◆ **Article**
---+---
Kiper [124] suggested that ecotourism is a component of sustainable tourism and that sustainable tourism reflects the relationship between ecotourism and sustainable development in numerous aspects [125]. Because of the ambiguity associated with the historical origins of ecotourism, various definitions of ecotourism exist, particularly regarding the link between nature tourism (or nature-oriented tourism) and ecotourism [126]. The present study adopted the definition provided by The International Ecotourism Society (http://www.ecotourism.org/what-is-ecotourism), which defined ecotourism as “responsible travel to natural areas that conserve the environment and improve the well-being of local people.”
---+---
◆ **Material provided**
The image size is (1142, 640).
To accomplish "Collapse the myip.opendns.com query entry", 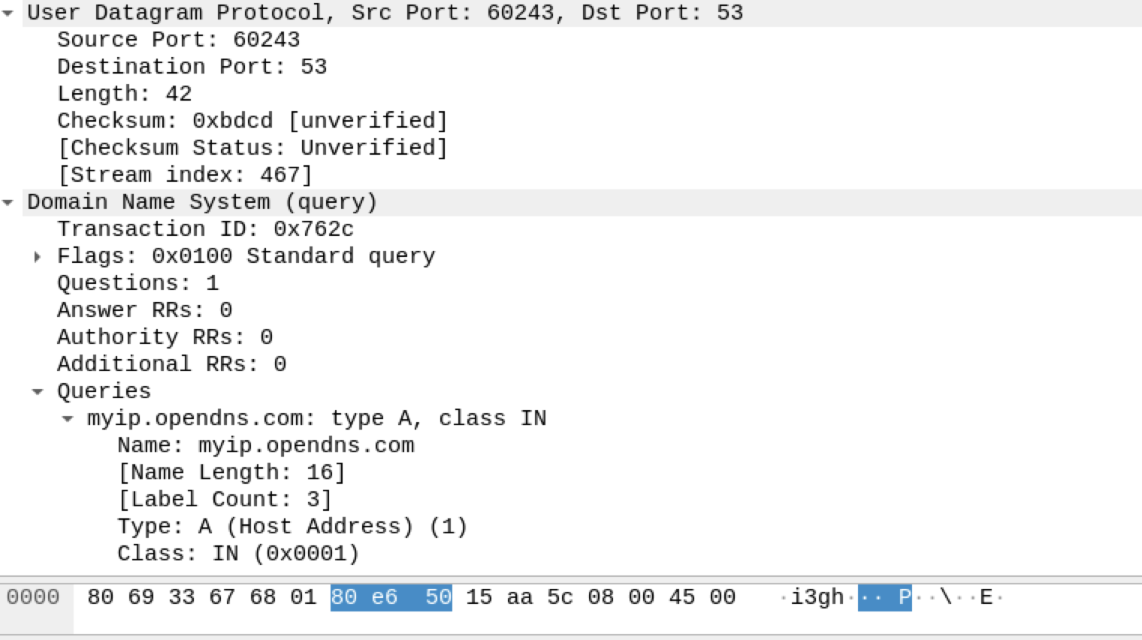I will coord(68,418).
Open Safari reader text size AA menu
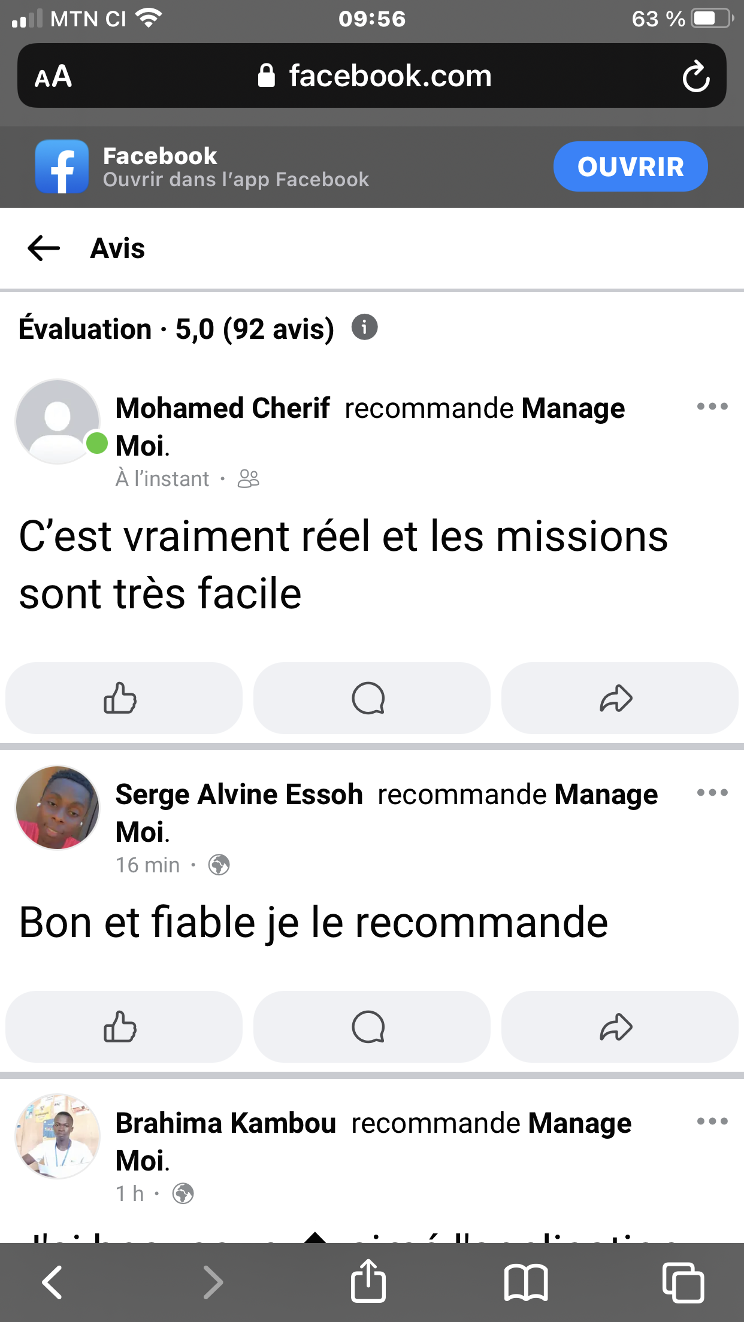Viewport: 744px width, 1322px height. coord(53,77)
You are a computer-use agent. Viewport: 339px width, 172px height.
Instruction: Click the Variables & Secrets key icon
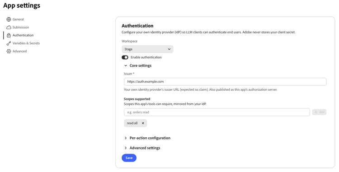(x=9, y=43)
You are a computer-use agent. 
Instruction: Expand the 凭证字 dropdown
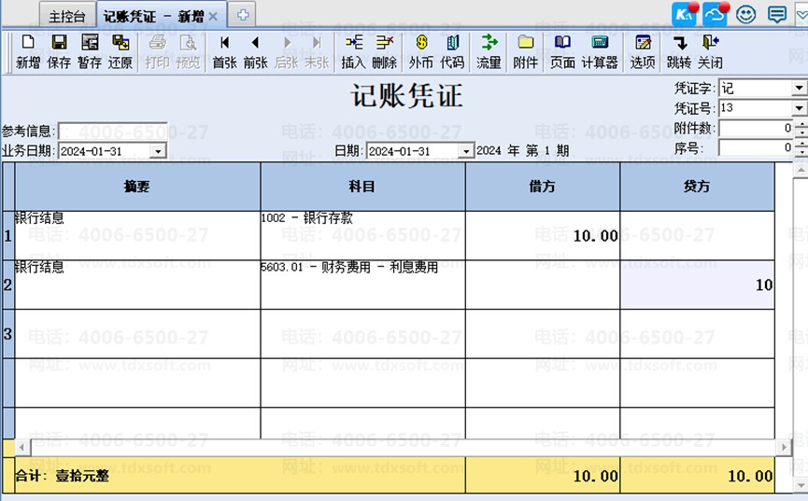[x=799, y=89]
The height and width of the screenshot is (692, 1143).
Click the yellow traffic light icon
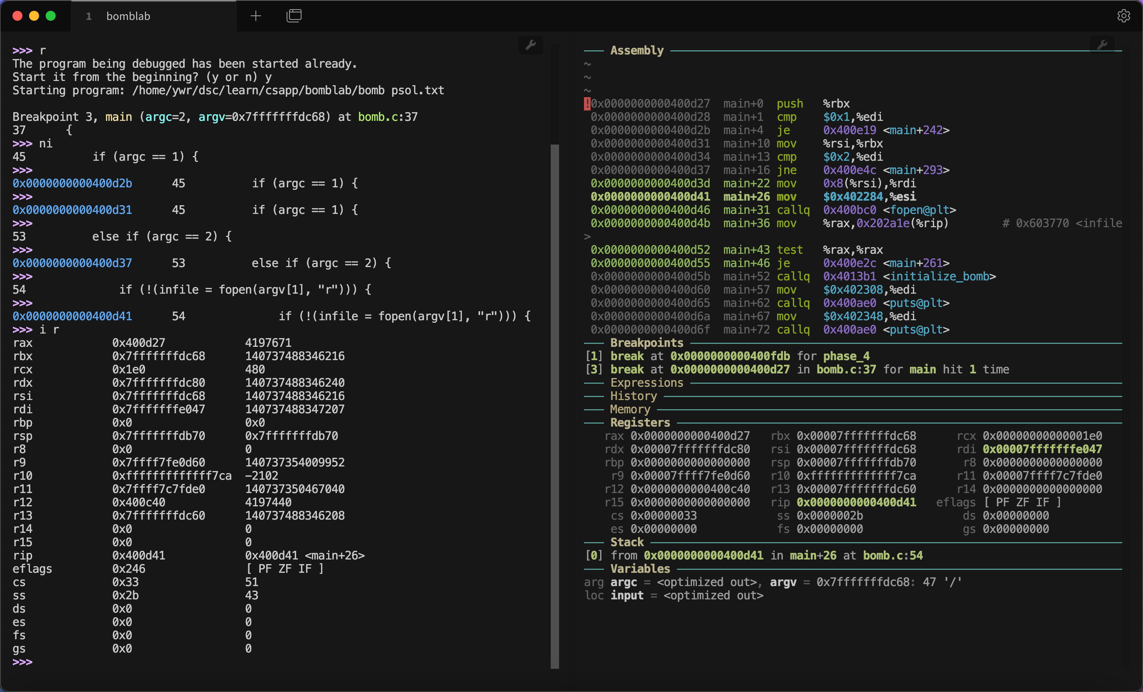(x=34, y=15)
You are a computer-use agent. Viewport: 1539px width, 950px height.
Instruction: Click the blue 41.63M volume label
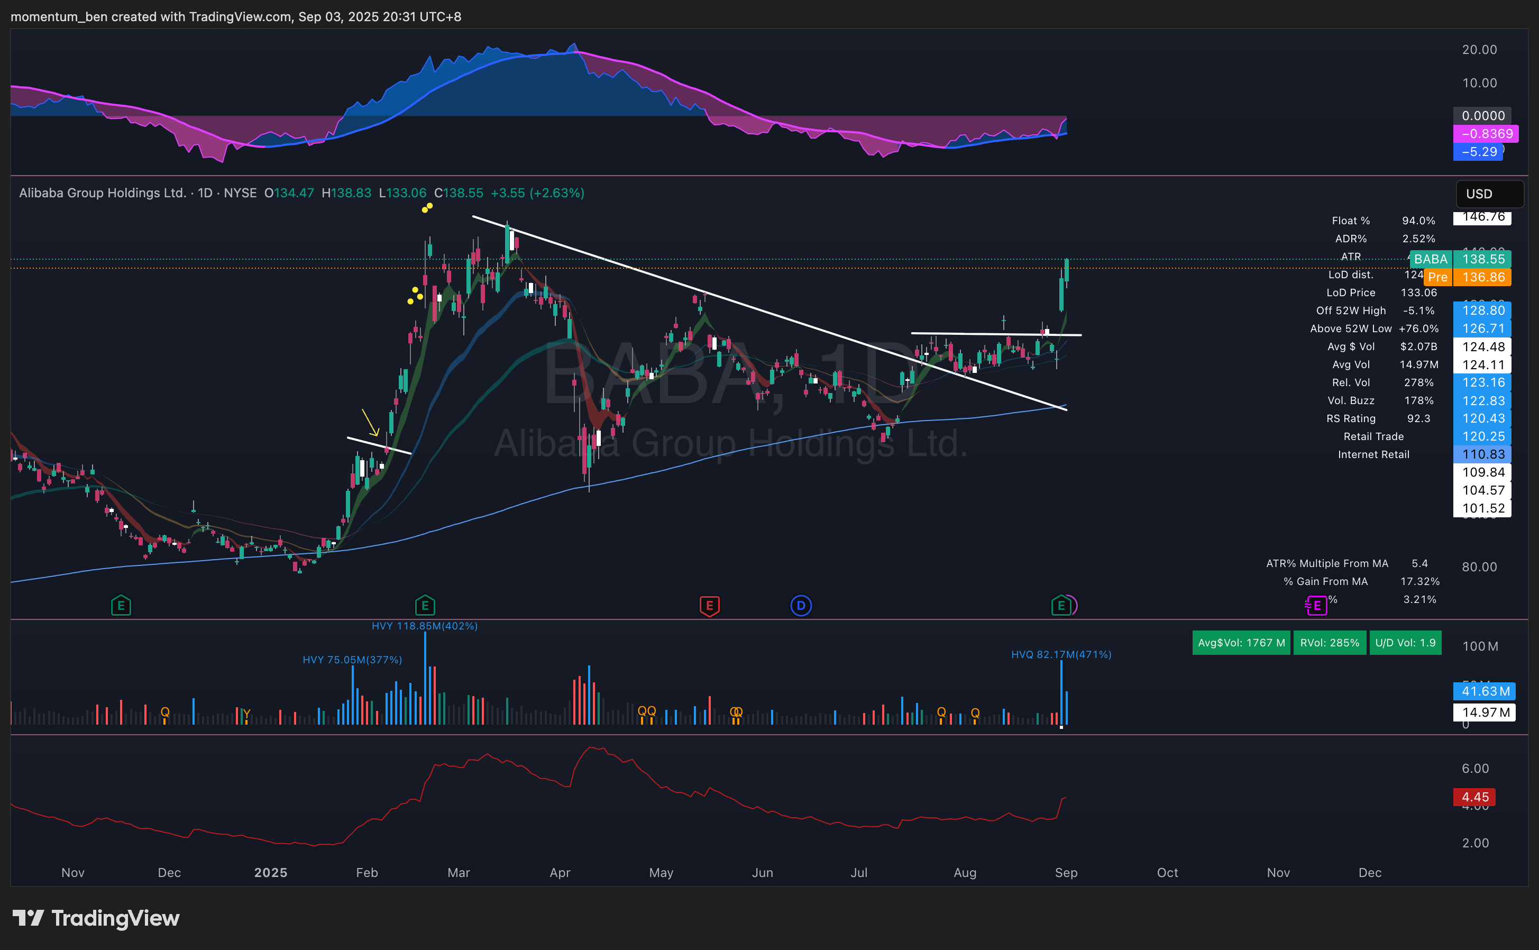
---+---
◆ **To do**
- 1) According to the ecotourism passage, whose definition of ecotourism did the present study adopt?
- 2) Return the records from the line containing "You are a computer-use agent. Viewport: 1539px" through the end of the records, inclusive, omitting the pictures.

◆ **Exercise answers**
- 1) The International Ecotourism Society

- 2)
You are a computer-use agent. Viewport: 1539px width, 950px height.
Instruction: Click the blue 41.63M volume label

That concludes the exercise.